Sex on the First Date?


When it comes to the world of dating, women have been liberated from their traditional roles. It’s no longer taboo for a woman to ask a man out or take the “aggressor” role. We just aren’t attached to gender ideals like we used to be, and that is a-okay with me. But, when it comes to the first date, is socially acceptable to sleep together?

There will likely be a lot of people who say an emphatic “no” to this rule. Promiscuity is looked down upon, and many associate the act of sleeping with someone on the first date as a gateway drug to promiscuity. [Obviously], they reason, a man will think you’re slutty if you sleep with them on a first date. As for the man’s side? Well, it’s less taboo for them, I suppose.

As for me, I happen to be on the opposite side. It’s perfectly acceptable to sleep with a guy on the first date--or even before. For those of you who didn’t the Halloween Love Story, I will let you in on a not-so-secret secret of mine: I slept with my husband BEFORE the first date. Yes, it’s true... and I can also tell you this: I am by no means promiscuous.

I always aspired to be, though. Crazy right?

What I mean is that I had always planned for my life to be a romantic one with lots of exotic men who passed through until: BOOM! One magic man would come along and there would be no turning back. About this, I turned out to be very wrong. My number is smaller than 10 and bigger than 5. Nothing to sneer at, but nothing outrageous. It’s pretty tame.

Though I may be no lioness when it comes to multiple men, I was, even at my young age, sure of what I wanted first and foremost in a dating partner: sexual compatibility. This was a lesson that I had learned where sexual liberation began for me: high school. I dated men based on looks, smarts, wanting to break the rules... and then right near the end of high school I dated one guy just for the sex.

Dating for the sex changed things for me because I knew that I didn’t want to ever waste time on bad sex again. Life if just too short. So, when I encountered my future husband (unbeknownst to me) I was ready to get down to brass tax. So sleep with him I did. After a great experience, I was happy to date him, and when I got to know him, of course, I fell hard and fast in love with him.

Maybe I was lucky enough to meet Mr. Right... maybe I am just more into sex than others.
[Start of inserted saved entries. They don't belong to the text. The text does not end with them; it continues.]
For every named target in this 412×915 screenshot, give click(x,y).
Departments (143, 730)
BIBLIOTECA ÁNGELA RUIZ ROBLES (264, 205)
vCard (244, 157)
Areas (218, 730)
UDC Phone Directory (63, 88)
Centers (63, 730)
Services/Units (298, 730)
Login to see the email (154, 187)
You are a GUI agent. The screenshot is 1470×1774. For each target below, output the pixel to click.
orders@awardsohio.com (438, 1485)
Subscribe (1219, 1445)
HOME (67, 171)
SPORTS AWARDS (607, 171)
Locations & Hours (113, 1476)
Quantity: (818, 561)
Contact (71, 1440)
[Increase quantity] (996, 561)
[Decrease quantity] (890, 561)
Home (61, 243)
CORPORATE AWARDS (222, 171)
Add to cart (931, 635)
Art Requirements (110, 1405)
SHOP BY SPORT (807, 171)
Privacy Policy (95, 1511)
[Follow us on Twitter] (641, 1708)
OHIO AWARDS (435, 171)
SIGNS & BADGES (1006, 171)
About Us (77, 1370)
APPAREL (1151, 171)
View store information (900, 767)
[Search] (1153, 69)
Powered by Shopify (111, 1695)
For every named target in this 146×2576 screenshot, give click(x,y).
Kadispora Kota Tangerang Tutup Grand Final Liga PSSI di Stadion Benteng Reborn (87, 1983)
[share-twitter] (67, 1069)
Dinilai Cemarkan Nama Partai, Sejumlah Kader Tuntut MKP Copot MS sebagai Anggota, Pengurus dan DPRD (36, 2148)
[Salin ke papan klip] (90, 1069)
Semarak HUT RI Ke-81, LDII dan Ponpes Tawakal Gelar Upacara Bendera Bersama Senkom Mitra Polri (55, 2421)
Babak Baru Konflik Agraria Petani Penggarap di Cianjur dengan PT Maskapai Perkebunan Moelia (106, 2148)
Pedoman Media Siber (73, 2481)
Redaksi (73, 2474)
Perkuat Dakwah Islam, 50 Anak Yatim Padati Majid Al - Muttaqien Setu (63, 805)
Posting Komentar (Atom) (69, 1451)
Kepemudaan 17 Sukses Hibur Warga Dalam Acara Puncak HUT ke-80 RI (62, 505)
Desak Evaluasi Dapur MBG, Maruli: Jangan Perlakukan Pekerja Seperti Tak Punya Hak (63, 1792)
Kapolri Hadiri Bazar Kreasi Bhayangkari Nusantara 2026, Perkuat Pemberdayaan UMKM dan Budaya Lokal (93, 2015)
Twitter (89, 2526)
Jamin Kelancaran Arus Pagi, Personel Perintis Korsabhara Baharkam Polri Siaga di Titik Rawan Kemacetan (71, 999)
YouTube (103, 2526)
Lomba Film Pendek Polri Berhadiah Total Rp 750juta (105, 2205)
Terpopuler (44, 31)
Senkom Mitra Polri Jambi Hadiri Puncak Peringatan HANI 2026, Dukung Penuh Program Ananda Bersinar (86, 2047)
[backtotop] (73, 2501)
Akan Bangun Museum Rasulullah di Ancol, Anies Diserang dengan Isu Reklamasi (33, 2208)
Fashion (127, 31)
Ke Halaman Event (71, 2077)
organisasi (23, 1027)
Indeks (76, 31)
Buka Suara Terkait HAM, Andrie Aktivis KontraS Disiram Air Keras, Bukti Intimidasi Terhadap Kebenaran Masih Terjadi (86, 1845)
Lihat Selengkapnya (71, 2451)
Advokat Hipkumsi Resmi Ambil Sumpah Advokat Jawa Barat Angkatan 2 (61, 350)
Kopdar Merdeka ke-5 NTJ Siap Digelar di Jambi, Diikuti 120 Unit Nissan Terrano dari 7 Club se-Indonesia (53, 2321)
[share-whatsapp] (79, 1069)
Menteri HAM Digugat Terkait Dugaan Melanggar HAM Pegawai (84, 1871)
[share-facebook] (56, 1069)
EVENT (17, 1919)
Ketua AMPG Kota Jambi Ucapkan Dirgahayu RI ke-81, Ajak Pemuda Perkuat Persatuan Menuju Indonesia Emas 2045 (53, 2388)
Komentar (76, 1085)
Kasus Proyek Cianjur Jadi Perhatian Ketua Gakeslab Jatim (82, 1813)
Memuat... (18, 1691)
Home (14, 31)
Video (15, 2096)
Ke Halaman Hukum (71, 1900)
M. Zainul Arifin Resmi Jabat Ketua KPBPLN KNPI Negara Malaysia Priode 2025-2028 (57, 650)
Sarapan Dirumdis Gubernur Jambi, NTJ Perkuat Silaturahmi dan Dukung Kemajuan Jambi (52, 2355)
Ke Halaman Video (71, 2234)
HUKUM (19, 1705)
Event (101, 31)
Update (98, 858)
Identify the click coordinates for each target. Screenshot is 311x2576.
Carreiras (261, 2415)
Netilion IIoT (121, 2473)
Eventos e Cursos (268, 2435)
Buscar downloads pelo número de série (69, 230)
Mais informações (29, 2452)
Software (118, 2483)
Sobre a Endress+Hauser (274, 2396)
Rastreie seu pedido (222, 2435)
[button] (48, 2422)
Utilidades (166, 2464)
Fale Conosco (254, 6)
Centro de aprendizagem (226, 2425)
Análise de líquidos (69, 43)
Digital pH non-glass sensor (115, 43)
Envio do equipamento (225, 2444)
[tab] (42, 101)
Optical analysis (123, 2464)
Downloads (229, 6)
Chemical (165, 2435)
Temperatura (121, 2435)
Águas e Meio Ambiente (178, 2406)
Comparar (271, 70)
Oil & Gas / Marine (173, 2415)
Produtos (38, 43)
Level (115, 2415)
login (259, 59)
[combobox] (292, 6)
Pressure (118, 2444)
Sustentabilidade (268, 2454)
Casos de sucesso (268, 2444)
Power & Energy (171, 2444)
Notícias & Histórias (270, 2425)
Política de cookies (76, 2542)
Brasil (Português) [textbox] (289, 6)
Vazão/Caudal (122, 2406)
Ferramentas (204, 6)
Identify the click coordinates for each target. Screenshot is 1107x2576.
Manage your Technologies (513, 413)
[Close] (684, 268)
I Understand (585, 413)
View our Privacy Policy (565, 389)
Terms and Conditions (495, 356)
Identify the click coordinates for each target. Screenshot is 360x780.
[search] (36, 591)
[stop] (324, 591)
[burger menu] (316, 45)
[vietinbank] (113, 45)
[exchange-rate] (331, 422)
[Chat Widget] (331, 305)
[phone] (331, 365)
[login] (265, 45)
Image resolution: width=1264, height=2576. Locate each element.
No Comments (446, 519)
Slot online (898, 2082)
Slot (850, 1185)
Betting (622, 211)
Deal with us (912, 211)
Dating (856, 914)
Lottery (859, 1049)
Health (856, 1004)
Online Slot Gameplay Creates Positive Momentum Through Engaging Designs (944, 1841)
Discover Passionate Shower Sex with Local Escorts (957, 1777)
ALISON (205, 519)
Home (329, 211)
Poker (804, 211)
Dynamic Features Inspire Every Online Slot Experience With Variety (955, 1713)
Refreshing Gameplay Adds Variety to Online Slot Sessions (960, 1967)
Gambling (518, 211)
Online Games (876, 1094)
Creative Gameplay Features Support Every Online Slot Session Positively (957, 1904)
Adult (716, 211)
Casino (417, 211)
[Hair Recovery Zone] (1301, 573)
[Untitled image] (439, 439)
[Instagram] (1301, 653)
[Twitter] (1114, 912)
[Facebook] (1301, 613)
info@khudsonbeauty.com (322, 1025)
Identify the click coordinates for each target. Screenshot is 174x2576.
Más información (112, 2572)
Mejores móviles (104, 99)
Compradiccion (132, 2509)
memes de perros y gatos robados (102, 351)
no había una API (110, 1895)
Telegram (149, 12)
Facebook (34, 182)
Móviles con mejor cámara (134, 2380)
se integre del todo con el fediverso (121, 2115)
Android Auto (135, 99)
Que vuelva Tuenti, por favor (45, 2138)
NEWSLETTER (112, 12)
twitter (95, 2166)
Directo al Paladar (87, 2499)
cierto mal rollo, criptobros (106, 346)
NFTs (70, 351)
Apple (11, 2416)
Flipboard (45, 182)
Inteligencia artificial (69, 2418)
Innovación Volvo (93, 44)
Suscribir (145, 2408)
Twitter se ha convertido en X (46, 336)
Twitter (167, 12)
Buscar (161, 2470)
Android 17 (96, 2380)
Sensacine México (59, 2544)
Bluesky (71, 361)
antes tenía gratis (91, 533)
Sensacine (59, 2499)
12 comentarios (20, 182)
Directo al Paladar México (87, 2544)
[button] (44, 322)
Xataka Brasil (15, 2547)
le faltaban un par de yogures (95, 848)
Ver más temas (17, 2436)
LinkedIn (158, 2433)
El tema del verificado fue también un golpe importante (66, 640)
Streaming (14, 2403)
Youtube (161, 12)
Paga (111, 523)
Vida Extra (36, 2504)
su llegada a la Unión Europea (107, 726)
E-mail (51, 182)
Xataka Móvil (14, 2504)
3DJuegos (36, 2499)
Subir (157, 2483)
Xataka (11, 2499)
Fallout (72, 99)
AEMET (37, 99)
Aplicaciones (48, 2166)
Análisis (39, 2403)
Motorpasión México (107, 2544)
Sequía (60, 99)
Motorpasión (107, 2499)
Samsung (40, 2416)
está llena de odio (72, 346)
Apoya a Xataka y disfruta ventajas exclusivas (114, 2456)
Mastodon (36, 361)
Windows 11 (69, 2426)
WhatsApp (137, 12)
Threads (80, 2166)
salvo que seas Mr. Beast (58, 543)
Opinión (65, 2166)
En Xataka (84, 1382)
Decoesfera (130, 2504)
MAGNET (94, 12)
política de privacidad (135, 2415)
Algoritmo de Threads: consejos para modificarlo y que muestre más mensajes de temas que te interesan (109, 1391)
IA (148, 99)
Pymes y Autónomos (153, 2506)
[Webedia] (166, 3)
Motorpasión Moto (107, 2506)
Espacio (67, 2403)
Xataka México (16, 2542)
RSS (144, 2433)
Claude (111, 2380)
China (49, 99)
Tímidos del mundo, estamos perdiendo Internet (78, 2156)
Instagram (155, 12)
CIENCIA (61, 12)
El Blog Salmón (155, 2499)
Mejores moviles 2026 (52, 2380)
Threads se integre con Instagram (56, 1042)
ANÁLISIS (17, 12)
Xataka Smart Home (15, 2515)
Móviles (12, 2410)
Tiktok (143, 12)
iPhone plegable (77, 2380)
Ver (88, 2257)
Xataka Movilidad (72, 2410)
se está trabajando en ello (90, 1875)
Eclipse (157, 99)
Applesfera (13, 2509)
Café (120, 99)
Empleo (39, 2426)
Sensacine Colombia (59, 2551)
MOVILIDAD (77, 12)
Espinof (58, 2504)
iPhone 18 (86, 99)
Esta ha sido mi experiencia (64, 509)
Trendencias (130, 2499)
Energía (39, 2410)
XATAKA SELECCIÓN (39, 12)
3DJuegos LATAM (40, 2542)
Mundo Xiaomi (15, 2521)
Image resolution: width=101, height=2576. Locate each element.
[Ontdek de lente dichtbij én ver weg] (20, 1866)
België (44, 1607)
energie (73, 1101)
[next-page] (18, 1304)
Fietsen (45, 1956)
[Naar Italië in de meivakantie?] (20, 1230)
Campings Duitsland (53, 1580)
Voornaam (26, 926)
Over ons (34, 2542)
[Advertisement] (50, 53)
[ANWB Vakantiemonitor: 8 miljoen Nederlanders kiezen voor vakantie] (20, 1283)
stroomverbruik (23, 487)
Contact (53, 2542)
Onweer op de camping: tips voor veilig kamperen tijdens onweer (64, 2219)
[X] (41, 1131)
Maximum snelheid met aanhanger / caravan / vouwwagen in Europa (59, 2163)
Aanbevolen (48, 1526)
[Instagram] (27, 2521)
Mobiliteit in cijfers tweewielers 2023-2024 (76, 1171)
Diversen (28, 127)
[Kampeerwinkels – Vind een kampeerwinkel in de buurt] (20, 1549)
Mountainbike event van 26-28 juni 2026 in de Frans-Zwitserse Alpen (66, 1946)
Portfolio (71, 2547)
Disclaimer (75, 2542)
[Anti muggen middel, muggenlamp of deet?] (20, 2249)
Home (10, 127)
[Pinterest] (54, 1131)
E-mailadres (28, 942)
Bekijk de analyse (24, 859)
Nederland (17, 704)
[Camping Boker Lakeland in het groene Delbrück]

I am not advocating that all women go out there and sleep with men before dating them, or that sex alone will hold a relationship together. Certainly you must act i accordance with your own standards. What I am suggesting, though, is that if you are the type of woman who doesn’t want to waste time on a date if there is no “there” there, then you shouldn't feel badly about it.

People want different things in life, and sleeping with someone on the first date isn’t the worst thing in the world. The worst thing in the world is not knowing what you want. If you are comfortable with yourself and your decisions, then you should go for it. Our society has to be able to liberate itself from these ridiculous notions about sex; it’s a natural thing. Of course, always done with a measure of protection... eh-hem.

As for the man who gets the goods on the first date, well, the pressure is on, isn’t it? You better put on the performance of your life if you want to get to that second date because chances are that the lady who’s throwing down on the first night is good at it, too! Sure, you can choose to see a woman like that as “easy,” but if you do, I wonder what that really says about you in the long run...everyone should be secure in their decisions and therefore, unashamed!